Tak perlu bertanya pun Kichiro bisa merasakan bagaimana kata-kata Kuroda mulai mempengaruhi orang-orang di sekitarnya. Terutama Fujimori dan Hidaka. Ditambah semua rumor yang ia sebarkan sejak ia tiba, Kichiro tidak kaget ketika merasakan keraguan para prajurit terhadap keputusan dan sikapnya.
“Jangan bicara yang tidak-tidak.” Geram Okazaki kesal. “Anda tamu, jangan kurang ajar kepada tuan rumah.”
Kuroda terkekeh menyindir. “Tuan rumah? Kapten Maki sekarang tuan rumah? Baru ditinggal sebentar pangkatnya sudah langsung naik ya?”
“Okazaki, cukup.” Ujar Kichiro dingin, yang disambut oleh lirikan kesal dari Okazaki. Namun tampaknya pria itu sadar bahwa Kichiro tidak akan menerima kata tidak.
Pelan dan enggan, Okazaki menurunkan pedangnya.
Kichiro memaksakan bungkukan kecil ke arah Kuroda. Ia harus cepat membungkam Kuroda.
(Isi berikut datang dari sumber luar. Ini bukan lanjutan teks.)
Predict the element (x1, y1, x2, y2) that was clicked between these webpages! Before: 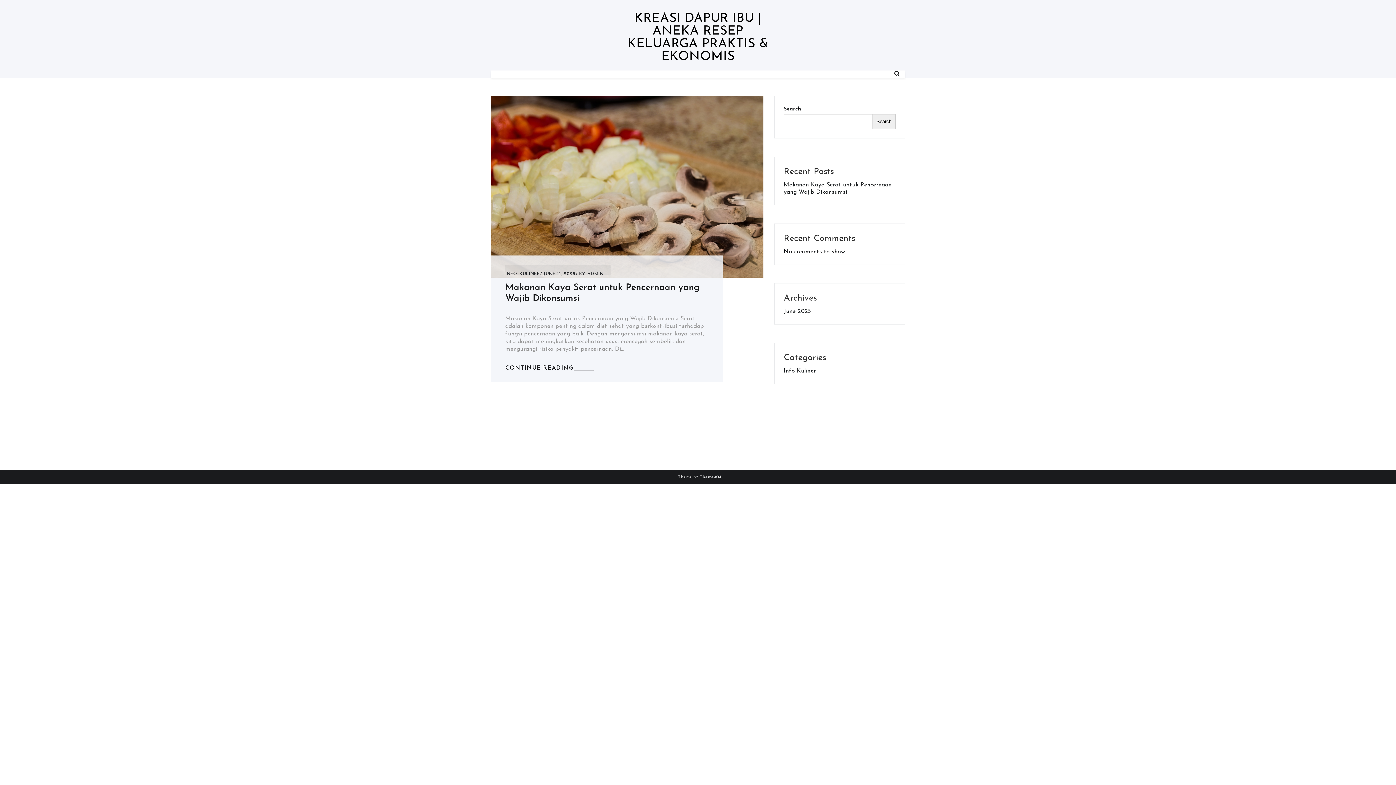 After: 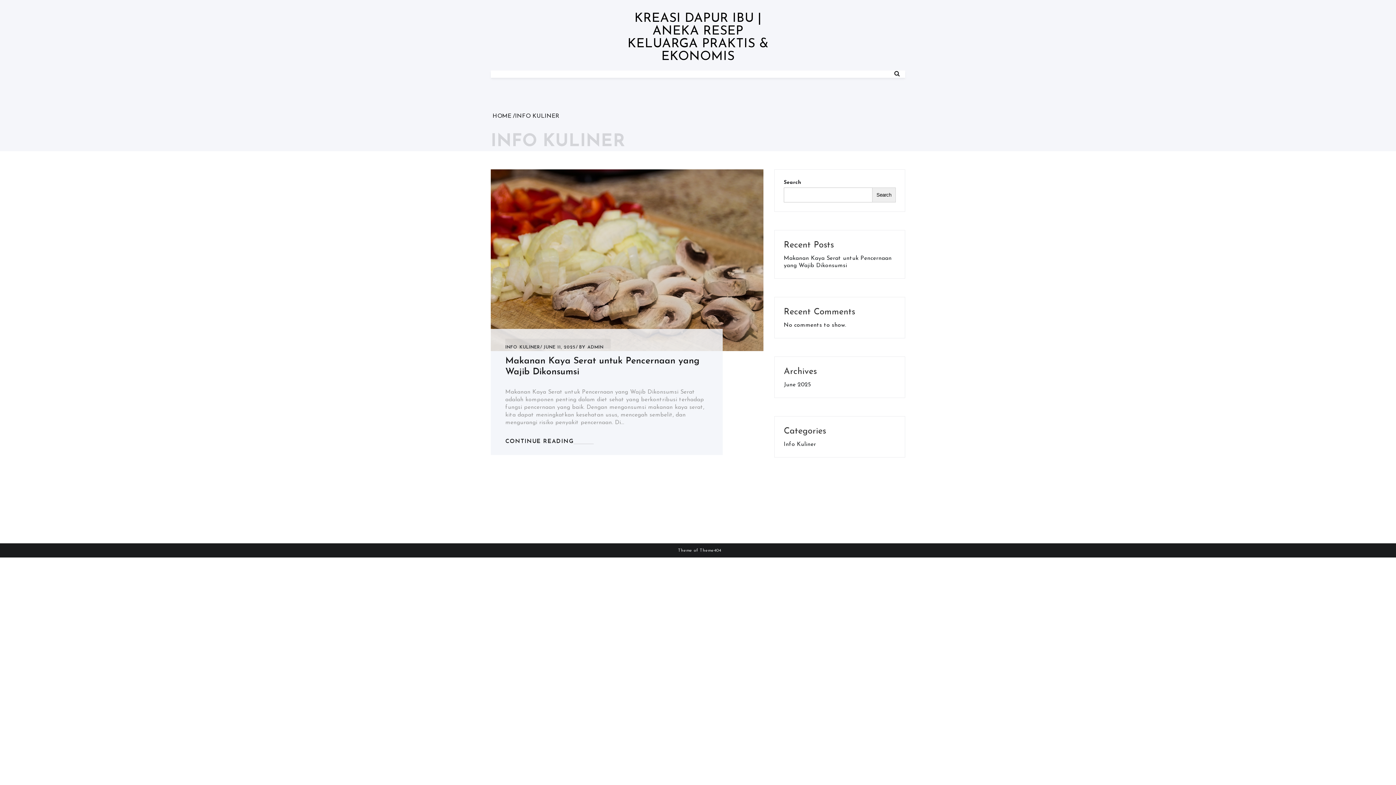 Action: bbox: (784, 368, 816, 374) label: Info Kuliner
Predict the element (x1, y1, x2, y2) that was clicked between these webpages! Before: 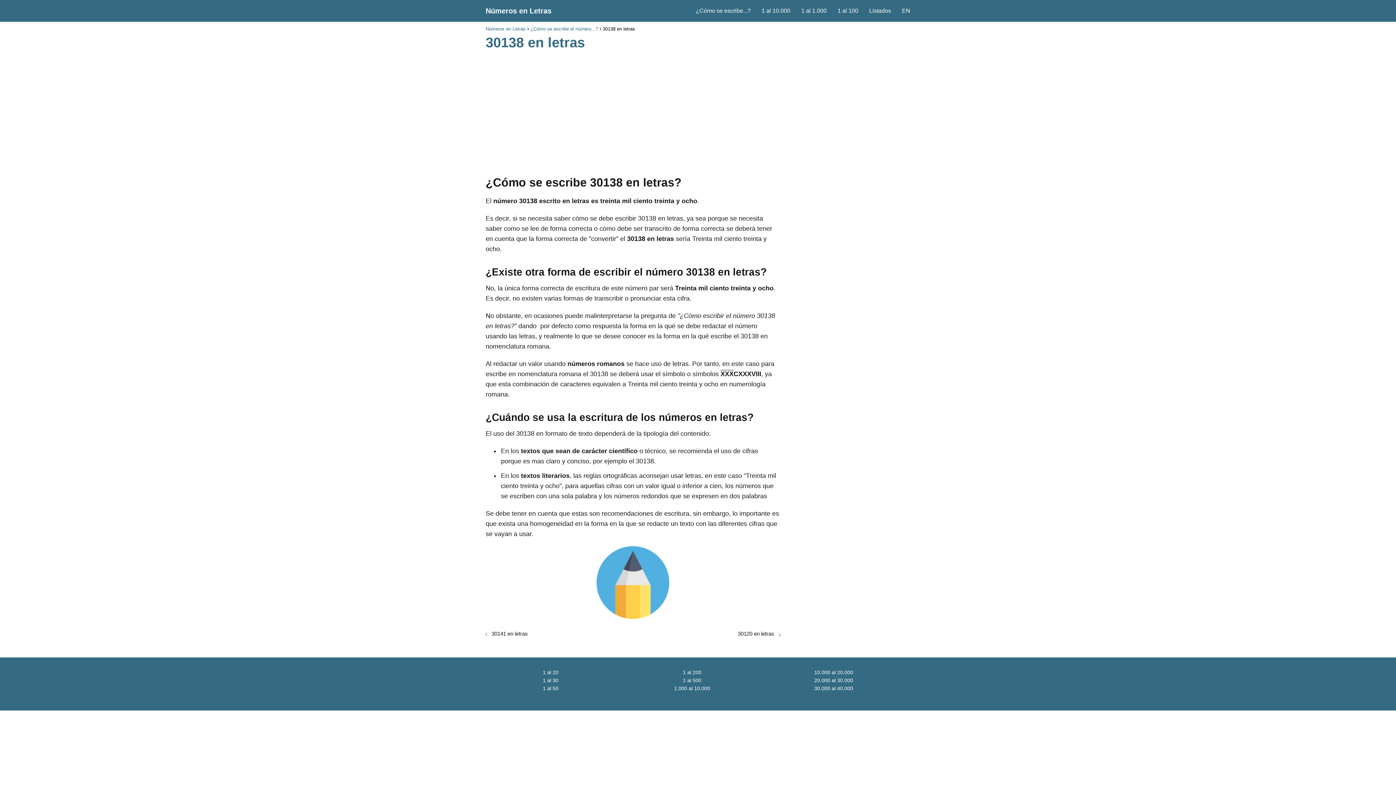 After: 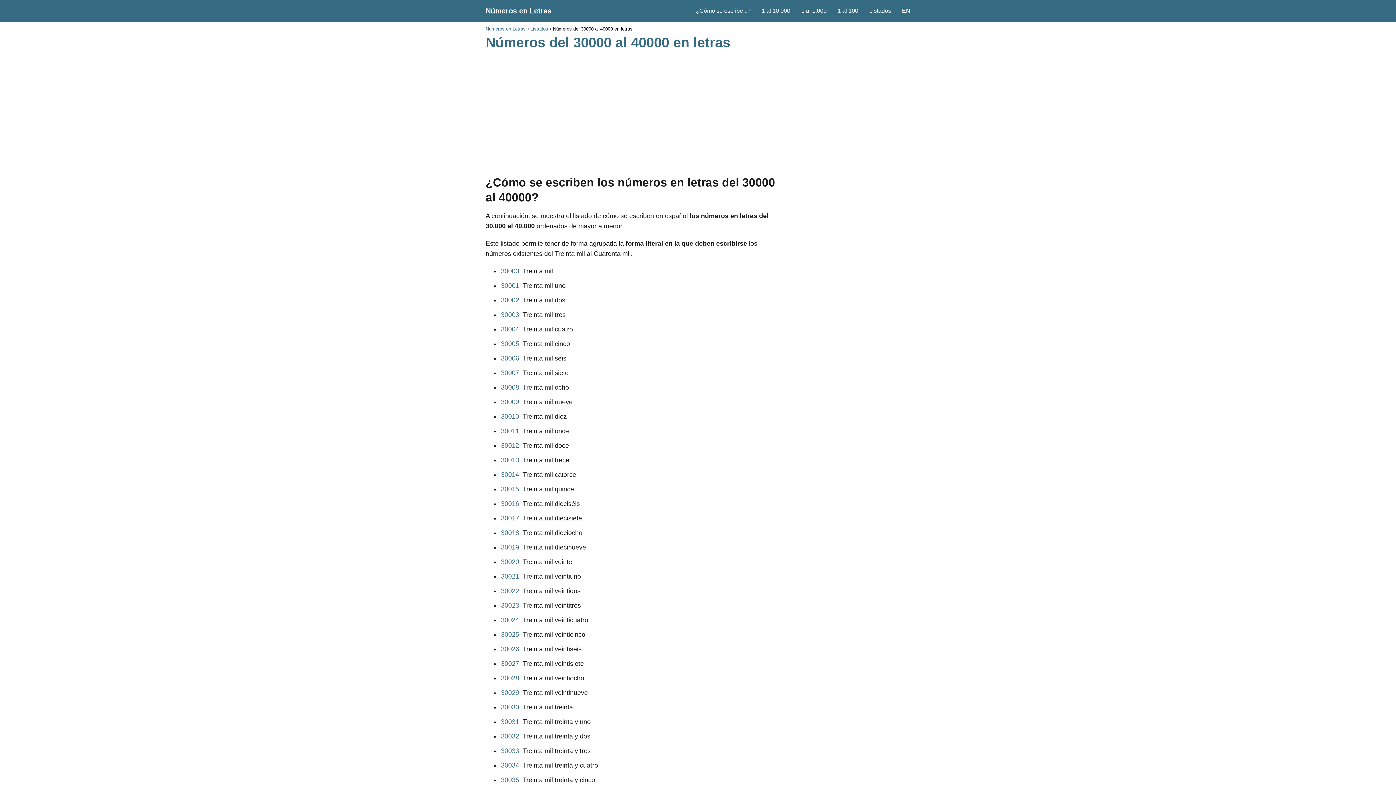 Action: bbox: (814, 685, 853, 691) label: 30.000 al 40.000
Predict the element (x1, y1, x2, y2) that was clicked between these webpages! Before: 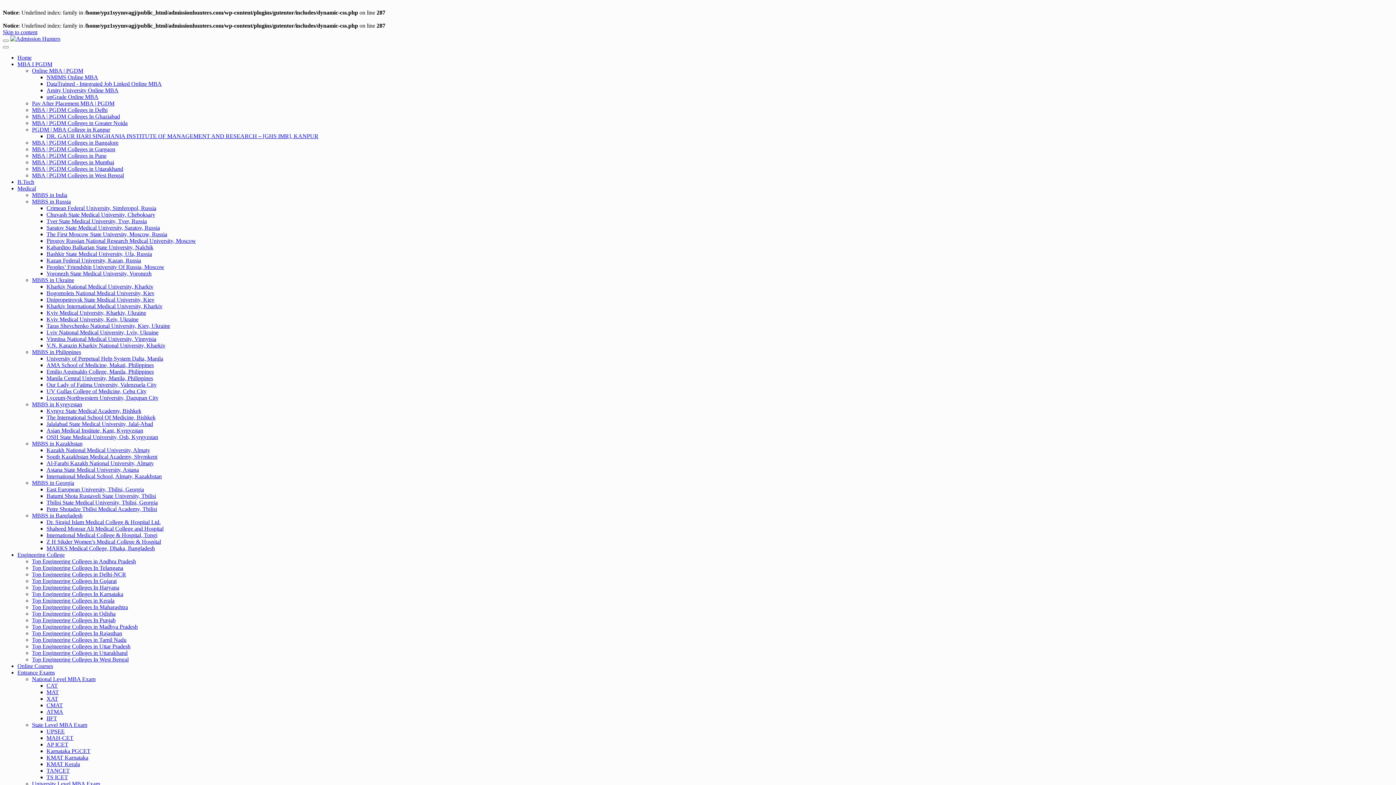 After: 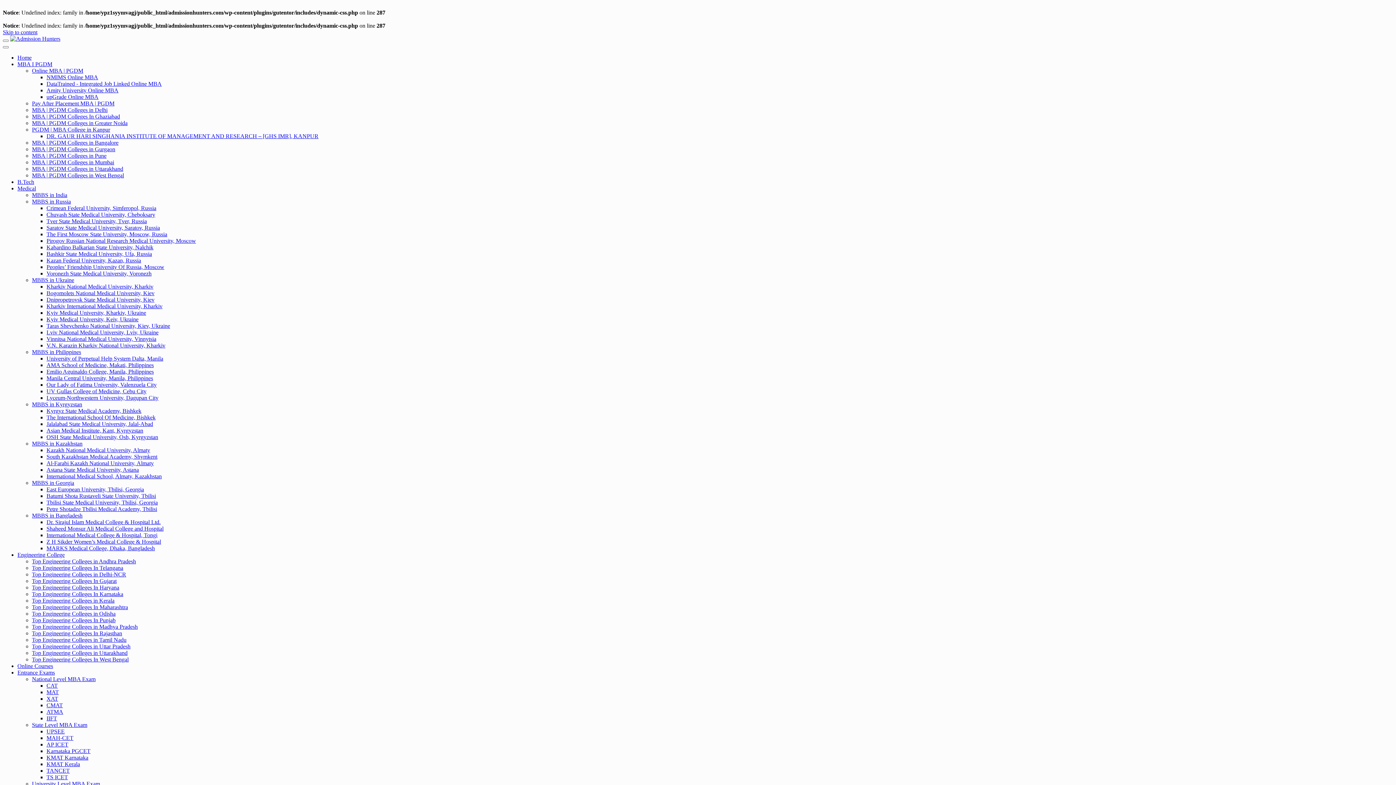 Action: label: MBA | PGDM Colleges in Mumbai bbox: (32, 159, 114, 165)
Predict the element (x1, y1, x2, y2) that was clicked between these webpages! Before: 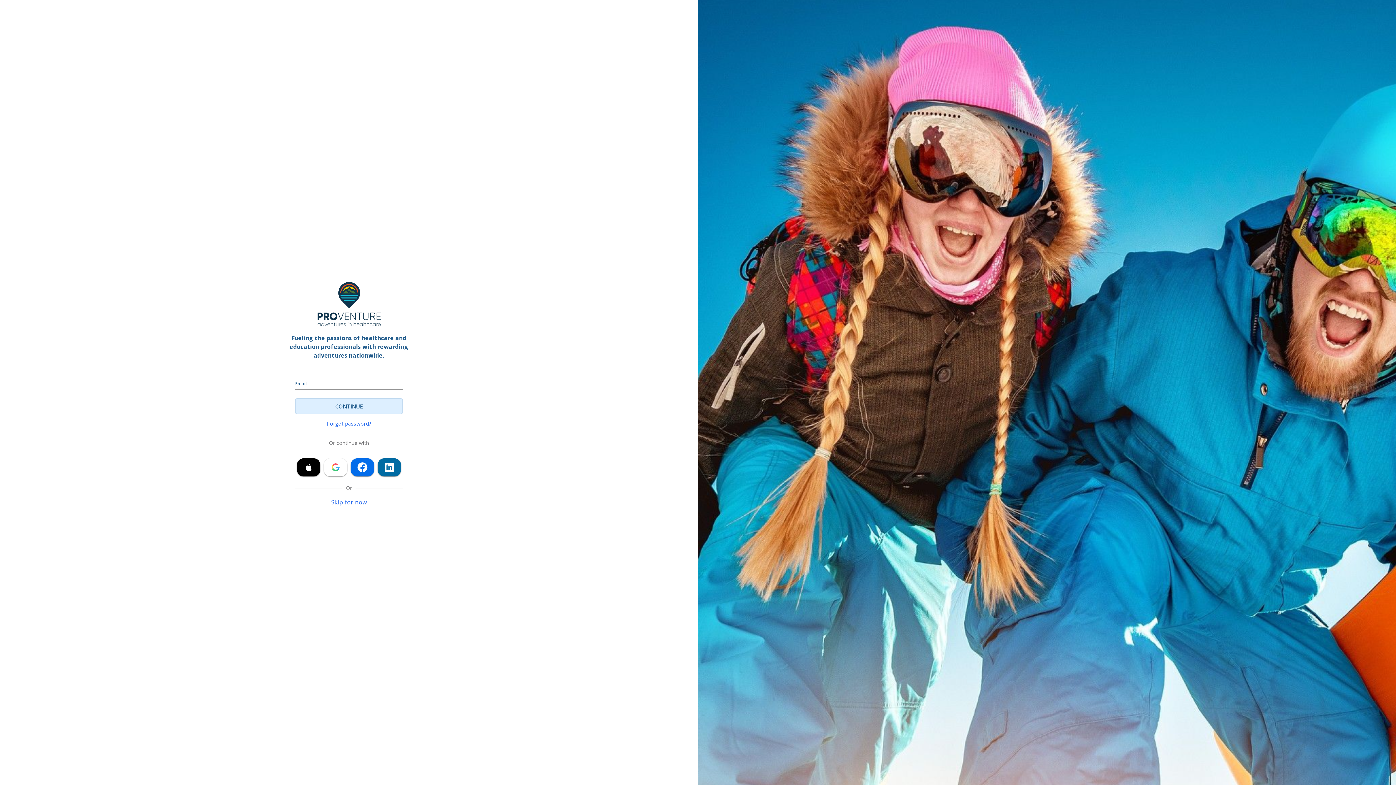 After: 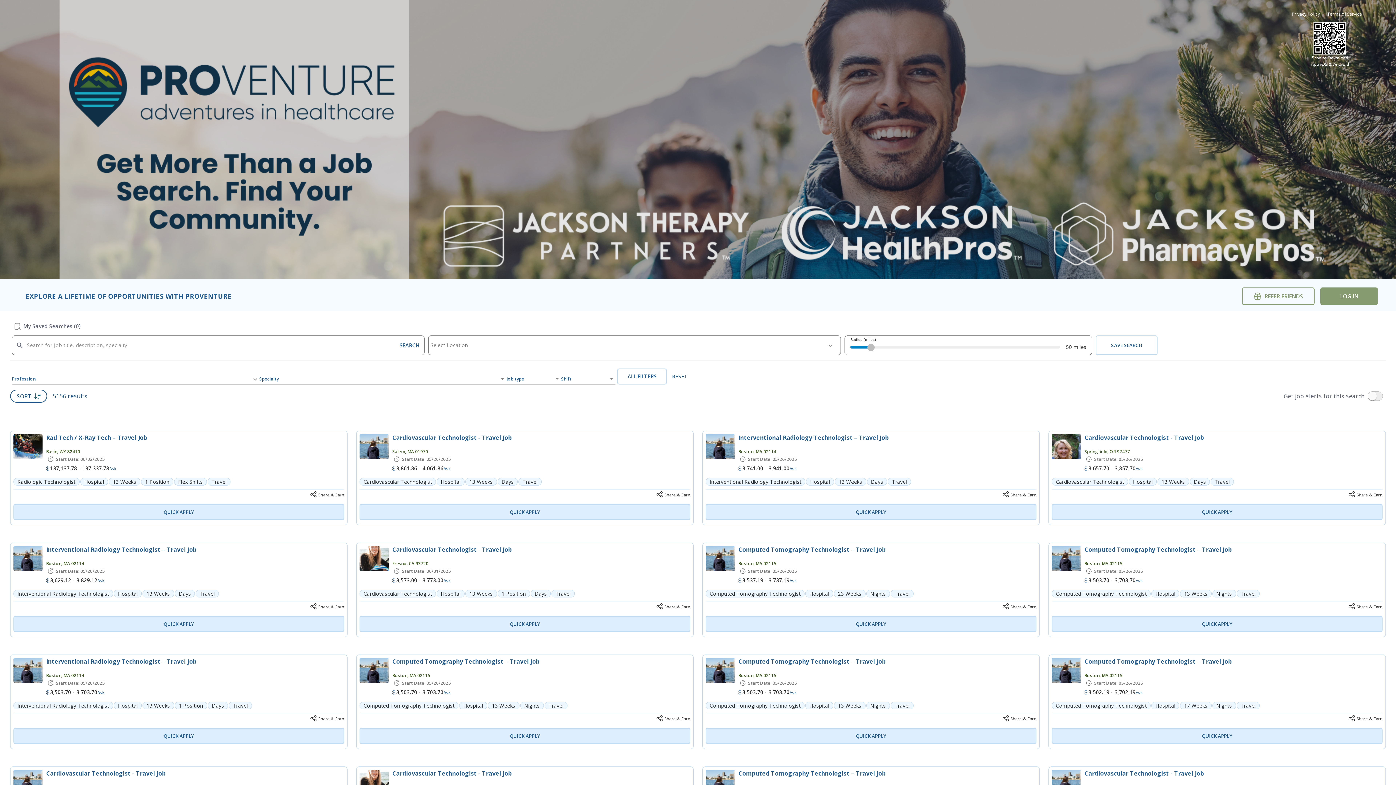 Action: bbox: (331, 498, 367, 506) label: Skip for now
Okazaki benar, semakin lama orang itu berkoar-koar, semakin besar rasa ragu tumbuh di benak para prajuritnya.
Dan itu jelas akan mengancam keamanan perjalanan mereka ke Khutamas.
“Saya mohon maaf jika ada hal yang kurang berkenan selama Anda menetap di sini.” Ujar Kichiro tenang.
Permintaan maaf Kichiro nampaknya tidak di duga oleh Kuroda. Walau berusaha terlihat biasa saja, ada sekilas kekagetan dan kekesalan yang terlintas di wajahnya.
Kuroda berdecak kesal dan menyarungkan pedangnya. Walau kaget dan kesal, tampaknya dia cukup tahu diri untuk tidak memperpanjang keributan ini. Apalagi setelah Kichiro meminta maaf di depan umum seperti ini.
“Jika Anda masih merasa kurang sehat, kita bisa menunda keberangkatan--”
“--tidak.” Tukas Kuroda cepat, setengah marah. “Kita berangkat sesuai rencana.”
Mengumpulkan sisa-sisa ketenangannya, Kuroda berbalik dan pergi. Meninggalkan kerumunan yang pelan-pelan membubarkan diri dengan canggung. Fujimori dan Hidaka menghilang di tengah kerumunan, membuat Kichiro bertanya-tanya apa mereka sudah benar-benar termakan hasutan Kuroda atau hanya sekedar tidak peduli dengan semua kericuhan ini.
Namun lain dengan Okazaki terlihat kesal berjalan menghampiri Kichiro.
“Kau tidak perlu meminta maaf seperti itu.” Ujar Okazaki, antara kesal dan khawatir.
“Semakin lama dibiarkan, semakin banyak omong kosong yang akan ia ucapkan.” Jawab Kichiro tenang.